Howze converted to Catholicism in 1948, taking the name baptismal name of Joseph. He later entered the seminary for the Josephites, studying at Epiphany Apostolic College in New Windsor, New York. He then taught science in the public school system and was later hired to teach at St. Monica School in Tulsa, Oklahoma, in 1952.

After expressing a renewed interest in the priesthood, Howze was accepted to study for the priesthood at Christ the King Seminary at St. Bonaventure University in St. Bonaventure, New York. He received his Doctor of Divinity degree there in 1959.

== Priesthood ==
Howze was ordained to the priesthood for the Diocese of Raleigh at the Cathedral of the Sacred Heart in Raleigh, North Carolina, by Bishop Vincent Stanislaus Waters on May 7, 1959. Howze later served as a pastor at St. Teresa of Ávila Catholic Church in Durham, North Carolina and at a parish in Asheville, North Carolina.

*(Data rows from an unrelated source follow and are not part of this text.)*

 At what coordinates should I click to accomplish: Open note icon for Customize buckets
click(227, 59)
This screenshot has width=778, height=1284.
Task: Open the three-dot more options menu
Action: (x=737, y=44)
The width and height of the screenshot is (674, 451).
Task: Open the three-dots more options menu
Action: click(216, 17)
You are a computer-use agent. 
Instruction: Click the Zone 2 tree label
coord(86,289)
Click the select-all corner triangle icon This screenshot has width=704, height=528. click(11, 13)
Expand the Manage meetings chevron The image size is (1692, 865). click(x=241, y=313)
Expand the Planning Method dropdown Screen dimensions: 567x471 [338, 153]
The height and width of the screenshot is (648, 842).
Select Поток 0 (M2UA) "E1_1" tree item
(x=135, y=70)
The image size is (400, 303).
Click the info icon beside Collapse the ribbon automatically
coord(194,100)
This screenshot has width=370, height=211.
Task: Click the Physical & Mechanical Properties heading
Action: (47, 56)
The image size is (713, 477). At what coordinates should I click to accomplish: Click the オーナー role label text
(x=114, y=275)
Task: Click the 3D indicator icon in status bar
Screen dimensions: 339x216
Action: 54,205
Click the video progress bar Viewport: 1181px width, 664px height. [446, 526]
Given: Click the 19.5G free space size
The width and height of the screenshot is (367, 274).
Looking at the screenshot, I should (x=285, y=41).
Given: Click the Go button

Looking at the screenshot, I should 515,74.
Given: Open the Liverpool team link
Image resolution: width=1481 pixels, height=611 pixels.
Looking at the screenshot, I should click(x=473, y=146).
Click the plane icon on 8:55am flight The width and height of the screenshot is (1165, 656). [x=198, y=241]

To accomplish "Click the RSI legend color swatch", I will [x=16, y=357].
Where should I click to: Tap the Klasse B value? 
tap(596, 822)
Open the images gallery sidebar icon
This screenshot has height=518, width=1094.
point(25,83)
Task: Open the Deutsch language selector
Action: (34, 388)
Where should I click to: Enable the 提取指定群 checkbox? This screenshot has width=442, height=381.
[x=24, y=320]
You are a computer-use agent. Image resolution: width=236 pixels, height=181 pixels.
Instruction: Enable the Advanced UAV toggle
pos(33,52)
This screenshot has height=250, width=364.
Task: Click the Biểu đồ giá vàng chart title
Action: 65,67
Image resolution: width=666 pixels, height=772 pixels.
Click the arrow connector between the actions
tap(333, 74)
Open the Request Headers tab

== Auxiliary Bishop of Natchez-Jackson ==
On November 8, 1972, Howze was appointed auxiliary bishop of Natchez-Jackson and titular bishop of Maxita by Pope Paul VI. He was consecrated at the Jackson Municipal Hall in Jackson, Mississippi, on January 28, 1973, by Archbishop Luigi Raimondi, with Bishops Harold R. Perry and Joseph Brunini serving as co-consecrators.

== Bishop of Biloxi ==
When Paul VI erected the Diocese of Biloxi on March 1, 1977, he named Howze as its first bishop. He was the first openly Black bishop to head a diocese in the United States.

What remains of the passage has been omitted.